Saved entries

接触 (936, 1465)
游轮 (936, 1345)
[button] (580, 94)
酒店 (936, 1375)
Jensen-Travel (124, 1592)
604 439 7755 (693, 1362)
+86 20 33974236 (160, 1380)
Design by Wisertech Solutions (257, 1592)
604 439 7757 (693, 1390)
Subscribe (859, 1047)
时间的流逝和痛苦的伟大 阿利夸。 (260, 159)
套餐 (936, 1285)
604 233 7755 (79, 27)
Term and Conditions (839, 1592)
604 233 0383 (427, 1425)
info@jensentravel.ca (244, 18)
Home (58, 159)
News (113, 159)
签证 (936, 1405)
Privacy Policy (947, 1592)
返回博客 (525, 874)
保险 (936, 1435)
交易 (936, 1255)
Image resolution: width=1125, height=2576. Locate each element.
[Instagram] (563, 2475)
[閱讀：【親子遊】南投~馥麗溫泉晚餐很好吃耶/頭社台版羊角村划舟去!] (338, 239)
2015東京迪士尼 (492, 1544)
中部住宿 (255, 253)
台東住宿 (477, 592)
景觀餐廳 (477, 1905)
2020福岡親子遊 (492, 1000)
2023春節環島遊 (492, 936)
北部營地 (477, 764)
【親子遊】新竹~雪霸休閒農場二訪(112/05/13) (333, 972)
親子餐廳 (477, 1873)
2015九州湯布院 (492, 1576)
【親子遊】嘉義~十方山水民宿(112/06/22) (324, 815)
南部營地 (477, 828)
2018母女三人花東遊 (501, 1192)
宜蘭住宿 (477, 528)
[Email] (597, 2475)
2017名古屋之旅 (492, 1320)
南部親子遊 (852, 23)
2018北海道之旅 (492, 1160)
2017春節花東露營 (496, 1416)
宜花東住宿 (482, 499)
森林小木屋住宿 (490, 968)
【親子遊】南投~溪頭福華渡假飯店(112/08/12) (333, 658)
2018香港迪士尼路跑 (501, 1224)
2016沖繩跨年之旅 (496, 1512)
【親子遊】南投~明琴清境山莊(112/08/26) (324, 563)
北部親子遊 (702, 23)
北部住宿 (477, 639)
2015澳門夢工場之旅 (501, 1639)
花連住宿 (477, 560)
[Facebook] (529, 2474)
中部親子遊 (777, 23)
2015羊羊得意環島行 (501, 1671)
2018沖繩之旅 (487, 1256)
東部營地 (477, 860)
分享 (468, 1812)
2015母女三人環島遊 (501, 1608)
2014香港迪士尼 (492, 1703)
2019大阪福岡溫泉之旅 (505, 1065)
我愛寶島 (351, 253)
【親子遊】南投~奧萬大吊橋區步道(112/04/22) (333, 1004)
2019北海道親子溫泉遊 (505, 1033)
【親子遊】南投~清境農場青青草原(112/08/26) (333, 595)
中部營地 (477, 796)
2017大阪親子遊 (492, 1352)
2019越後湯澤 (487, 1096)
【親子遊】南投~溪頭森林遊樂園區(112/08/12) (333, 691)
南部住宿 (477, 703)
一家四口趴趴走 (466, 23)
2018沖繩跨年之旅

§ **WHAT IS REQUIRED**:
With the line containing "2018北海道之旅 (492, 1160)" as the first and the last line of the data as the final one, copy every line between them exactly, those two included.

§ **OUTPUT OF THE TASK**:
2018北海道之旅 (492, 1160)
2017春節花東露營 (496, 1416)
宜花東住宿 (482, 499)
森林小木屋住宿 (490, 968)
【親子遊】南投~溪頭福華渡假飯店(112/08/12) (333, 658)
2018香港迪士尼路跑 (501, 1224)
2016沖繩跨年之旅 (496, 1512)
【親子遊】南投~明琴清境山莊(112/08/26) (324, 563)
北部親子遊 (702, 23)
北部住宿 (477, 639)
2015澳門夢工場之旅 (501, 1639)
花連住宿 (477, 560)
[Facebook] (529, 2474)
中部親子遊 (777, 23)
2015羊羊得意環島行 (501, 1671)
2018沖繩之旅 (487, 1256)
東部營地 (477, 860)
分享 (468, 1812)
2015母女三人環島遊 (501, 1608)
2014香港迪士尼 (492, 1703)
2019大阪福岡溫泉之旅 (505, 1065)
我愛寶島 (351, 253)
【親子遊】南投~奧萬大吊橋區步道(112/04/22) (333, 1004)
2019北海道親子溫泉遊 (505, 1033)
【親子遊】南投~清境農場青青草原(112/08/26) (333, 595)
中部營地 (477, 796)
2017大阪親子遊 (492, 1352)
2019越後湯澤 (487, 1096)
【親子遊】南投~溪頭森林遊樂園區(112/08/12) (333, 691)
南部住宿 (477, 703)
一家四口趴趴走 (466, 23)
2018沖繩跨年之旅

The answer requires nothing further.